A mid week post wowie, what a roll I am on.  HA.  My goal for hitting the treadmill every day this week has been a weak attempt.  My arthritics is so bad right now, walking is killing me.  I go to bed in pain and I am getting up in pain.  I want it to lighten up but far still waiting on that.  I haven’t had an attack this long or this bad since I was heavier. I am worried that my arthritics is getting worse. The pain killers I am taking for it, which really do not help are killing my stomach and over all things are just not working

And yet amidst all of this  I was thinking of over all goals.  Final totals and physicals goals.   I want to get down to 145 as my final weight total.  Seems  like a lot when I am sitting at 206, but I think I can do it.  Another goal is I want to do a marathon,  I want to  do the OK one.  I heard someone talk about it  and want to try it, 

Well that is all for now

Sunday, April 07, 2013

First Week review



One week check in and where do I stand on things.  Well proud to say down 2 pounds but honestly not feeling like that is a month if I want to be down 10 pounds by the end of April.  I managed to keep a couple of my goals. I did not buy one slurpee this week. Hurray, but some of the other stuff was hard when people would buy me a bag of chips here, or a chocolate bar, or any of that stuff.  It’s nice but how do you tell someone to stop. 
Another goal is the water aspect, now trying on that one; I just hate water so much but it’s still an in progress thing.    But I did manage to cut out no extra salt all week.  I have not added any to my food all week so rather proud of that.   Exercising everyday did not happen as well, but did it more often than last month. I did start taking my iron pills again, and although uncomfortable with my stomach I am pushing through.   In need to get back into this.  I need to start these goals for myself

But I think I am going to do mini goals:  Like by the end of April I want to be able to do 3.5 speeds on the treadmill again.  Along with that, by the end of May be doing an hour on the treadmill each day on days I am not working.  On days I am working 45 minutes.   This is something I am trying really hard to do.   A little challenge for just the week is to work out on the Tread mill every day this week.  That means for this to work, getting up early,  to work out, showering doing some stuff and laying down again  just to make sure I get enough rest to make it through the day.  I did sign up to donate blood again,  and to do that, one Iron has to be up high enough and that is happening on April 17; so fingers cross I succeed in raising up those levels
As for the writing goals; man have I failed that one; I have gotten nowhere, and it’s not looking good.  What am wrong with me was I just fooling myself that I could do any form of writing.  Going to with the goals I recently set, having not achieved any of those is still an ongoing thing. 

Tuesday, April 02, 2013

More Goals: Writing away

Here I am with more goals;  its been a rocky start to the personal goals but since its only day two, can I really say that?  Today's  blog is about my writing.   Lately I have been lacking in this department;  well down right sucking is the words I would actually use but trying to be positive about it. And let me tell you staying positive right now is not an easy task. 

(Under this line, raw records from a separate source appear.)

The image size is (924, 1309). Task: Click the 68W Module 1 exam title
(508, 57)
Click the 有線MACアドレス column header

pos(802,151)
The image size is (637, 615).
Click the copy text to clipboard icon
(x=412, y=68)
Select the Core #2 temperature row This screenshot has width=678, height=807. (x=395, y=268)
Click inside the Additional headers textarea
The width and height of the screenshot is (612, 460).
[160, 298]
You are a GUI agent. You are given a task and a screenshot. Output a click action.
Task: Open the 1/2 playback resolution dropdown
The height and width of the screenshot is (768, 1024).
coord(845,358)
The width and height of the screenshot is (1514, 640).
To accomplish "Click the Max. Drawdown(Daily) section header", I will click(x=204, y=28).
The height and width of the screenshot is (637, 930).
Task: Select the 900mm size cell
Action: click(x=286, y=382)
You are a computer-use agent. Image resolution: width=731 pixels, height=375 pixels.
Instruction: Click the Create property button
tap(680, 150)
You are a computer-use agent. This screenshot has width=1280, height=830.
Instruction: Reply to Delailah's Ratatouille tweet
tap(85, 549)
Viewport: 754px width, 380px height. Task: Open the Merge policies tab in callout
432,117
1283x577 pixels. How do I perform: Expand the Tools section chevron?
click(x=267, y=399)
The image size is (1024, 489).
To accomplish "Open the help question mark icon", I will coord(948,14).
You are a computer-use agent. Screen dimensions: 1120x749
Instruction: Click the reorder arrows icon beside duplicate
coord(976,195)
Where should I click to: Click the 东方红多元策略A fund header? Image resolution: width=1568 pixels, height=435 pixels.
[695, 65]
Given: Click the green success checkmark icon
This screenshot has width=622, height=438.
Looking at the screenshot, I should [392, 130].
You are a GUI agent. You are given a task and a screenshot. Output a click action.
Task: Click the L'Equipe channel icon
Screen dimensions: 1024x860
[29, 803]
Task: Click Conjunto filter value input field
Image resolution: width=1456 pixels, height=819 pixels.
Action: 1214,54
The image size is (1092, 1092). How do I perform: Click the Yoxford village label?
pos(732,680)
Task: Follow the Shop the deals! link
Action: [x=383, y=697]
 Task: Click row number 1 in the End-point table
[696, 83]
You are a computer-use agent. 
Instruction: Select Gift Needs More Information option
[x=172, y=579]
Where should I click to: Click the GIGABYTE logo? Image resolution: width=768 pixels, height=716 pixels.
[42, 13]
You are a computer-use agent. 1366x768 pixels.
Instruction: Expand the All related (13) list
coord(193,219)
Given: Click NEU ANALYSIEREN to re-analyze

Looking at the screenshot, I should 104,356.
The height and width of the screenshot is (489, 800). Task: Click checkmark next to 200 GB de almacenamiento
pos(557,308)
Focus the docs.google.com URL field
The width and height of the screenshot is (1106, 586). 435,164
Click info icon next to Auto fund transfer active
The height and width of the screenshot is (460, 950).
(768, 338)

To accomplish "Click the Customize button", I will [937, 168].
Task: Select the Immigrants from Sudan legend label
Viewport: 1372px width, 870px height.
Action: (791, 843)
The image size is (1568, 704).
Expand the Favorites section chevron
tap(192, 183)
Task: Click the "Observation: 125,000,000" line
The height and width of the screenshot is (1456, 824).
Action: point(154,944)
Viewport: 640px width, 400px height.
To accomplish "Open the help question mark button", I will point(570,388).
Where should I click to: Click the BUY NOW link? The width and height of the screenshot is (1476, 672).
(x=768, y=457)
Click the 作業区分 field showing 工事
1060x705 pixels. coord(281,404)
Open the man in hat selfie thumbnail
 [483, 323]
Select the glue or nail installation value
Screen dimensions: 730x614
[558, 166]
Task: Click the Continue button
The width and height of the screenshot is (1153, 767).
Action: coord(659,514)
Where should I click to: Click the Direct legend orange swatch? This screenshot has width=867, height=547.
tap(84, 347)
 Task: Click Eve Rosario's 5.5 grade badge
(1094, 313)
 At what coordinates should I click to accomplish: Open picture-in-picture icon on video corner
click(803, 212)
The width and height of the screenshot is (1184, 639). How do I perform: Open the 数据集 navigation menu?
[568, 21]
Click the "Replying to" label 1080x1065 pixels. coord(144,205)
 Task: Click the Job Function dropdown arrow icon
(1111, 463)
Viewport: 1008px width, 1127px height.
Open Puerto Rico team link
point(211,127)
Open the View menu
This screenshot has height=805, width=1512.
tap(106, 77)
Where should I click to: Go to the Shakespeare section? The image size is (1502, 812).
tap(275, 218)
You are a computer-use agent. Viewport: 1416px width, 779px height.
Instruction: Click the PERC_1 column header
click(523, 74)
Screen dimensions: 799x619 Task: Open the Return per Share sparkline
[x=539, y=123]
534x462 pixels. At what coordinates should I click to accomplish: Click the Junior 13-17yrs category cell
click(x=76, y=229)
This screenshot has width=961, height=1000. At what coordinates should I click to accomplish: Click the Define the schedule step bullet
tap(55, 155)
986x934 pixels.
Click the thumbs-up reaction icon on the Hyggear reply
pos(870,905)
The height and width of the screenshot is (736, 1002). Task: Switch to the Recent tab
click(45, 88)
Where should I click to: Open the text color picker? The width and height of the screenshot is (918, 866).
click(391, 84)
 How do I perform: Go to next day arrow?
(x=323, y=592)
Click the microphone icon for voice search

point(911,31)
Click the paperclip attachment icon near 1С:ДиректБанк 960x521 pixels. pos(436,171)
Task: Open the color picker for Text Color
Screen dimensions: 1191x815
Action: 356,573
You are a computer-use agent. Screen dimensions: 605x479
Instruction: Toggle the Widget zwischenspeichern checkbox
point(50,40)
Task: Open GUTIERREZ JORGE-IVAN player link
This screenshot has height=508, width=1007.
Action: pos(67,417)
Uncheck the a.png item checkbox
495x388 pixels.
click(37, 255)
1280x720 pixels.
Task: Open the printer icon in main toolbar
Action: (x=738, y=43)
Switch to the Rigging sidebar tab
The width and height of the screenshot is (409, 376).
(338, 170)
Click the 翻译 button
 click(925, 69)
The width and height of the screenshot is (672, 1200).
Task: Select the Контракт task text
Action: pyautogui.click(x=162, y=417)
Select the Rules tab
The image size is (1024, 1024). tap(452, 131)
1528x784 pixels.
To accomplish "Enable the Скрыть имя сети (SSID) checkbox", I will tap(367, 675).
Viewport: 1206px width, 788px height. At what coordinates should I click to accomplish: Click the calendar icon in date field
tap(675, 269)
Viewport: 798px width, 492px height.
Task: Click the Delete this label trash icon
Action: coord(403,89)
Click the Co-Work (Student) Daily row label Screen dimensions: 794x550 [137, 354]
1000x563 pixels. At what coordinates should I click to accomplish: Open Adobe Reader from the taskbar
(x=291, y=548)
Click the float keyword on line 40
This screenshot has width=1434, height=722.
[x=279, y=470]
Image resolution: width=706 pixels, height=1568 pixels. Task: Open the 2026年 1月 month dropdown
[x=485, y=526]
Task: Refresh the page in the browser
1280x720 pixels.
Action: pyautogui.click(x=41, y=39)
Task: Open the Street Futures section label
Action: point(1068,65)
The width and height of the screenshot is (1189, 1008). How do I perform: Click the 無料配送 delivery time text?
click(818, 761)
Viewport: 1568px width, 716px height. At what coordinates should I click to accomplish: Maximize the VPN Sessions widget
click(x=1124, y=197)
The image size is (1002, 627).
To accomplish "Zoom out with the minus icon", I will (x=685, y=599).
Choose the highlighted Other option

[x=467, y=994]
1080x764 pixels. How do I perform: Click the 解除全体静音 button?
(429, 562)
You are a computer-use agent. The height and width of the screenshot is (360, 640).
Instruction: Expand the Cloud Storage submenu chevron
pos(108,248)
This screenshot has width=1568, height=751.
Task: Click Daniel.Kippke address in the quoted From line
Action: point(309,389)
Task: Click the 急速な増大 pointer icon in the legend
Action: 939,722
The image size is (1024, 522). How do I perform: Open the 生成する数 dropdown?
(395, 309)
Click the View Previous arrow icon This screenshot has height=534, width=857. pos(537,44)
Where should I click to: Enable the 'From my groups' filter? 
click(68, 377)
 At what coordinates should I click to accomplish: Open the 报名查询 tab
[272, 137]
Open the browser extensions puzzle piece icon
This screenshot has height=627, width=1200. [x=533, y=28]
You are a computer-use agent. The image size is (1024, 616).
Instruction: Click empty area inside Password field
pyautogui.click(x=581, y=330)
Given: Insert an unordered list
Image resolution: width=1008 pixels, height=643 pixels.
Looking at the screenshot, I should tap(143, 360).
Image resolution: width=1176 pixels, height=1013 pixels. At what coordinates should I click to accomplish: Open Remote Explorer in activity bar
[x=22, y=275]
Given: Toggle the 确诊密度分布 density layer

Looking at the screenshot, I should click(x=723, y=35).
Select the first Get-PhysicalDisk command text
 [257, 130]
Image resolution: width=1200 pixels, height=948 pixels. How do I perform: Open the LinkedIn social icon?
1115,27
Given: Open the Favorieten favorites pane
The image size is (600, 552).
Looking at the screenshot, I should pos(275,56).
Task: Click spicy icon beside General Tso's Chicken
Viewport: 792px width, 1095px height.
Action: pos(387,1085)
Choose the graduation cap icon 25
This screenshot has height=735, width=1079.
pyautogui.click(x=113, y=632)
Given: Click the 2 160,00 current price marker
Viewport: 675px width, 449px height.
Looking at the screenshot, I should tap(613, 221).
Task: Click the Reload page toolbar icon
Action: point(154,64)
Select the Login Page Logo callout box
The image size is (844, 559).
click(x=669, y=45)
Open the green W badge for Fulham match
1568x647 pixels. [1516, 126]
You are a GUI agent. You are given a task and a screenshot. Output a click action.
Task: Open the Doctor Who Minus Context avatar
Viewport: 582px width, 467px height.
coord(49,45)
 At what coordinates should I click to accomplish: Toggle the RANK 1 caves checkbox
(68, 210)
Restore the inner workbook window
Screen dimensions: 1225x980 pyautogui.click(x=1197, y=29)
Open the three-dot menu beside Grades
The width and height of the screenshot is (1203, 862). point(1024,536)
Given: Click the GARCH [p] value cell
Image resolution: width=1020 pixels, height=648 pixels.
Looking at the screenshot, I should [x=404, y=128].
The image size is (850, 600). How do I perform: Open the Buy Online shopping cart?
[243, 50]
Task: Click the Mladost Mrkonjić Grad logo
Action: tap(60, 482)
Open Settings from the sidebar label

With my writing, let's just say I have not finished anything I have started in nearly two years.  Every time I read something I wrote, the first thing thing I think is how crappy it is.  I can't seem to write anything or make it flow like I feel I use to be able too.  What makes it worse as well is the whole going weeks on end with out writing a thing.  This  lack of writing is not only affecting me emotionally and mentally  but helps me keep things bottled up inside until I blow.  This I can't have happen so   I need to set up some goals when it comes to my writing

1)  I want to write at least 2 pages of anything a day.  Doesn't matter what it is, just getting out my thoughts even

2) I want to be blogging once a week; even if its something totally stupid, like the smelly guy on the bus.

3) I want to get out a first draft and then go back and correct it;  stop fixing  the first three paragraphs 20 times.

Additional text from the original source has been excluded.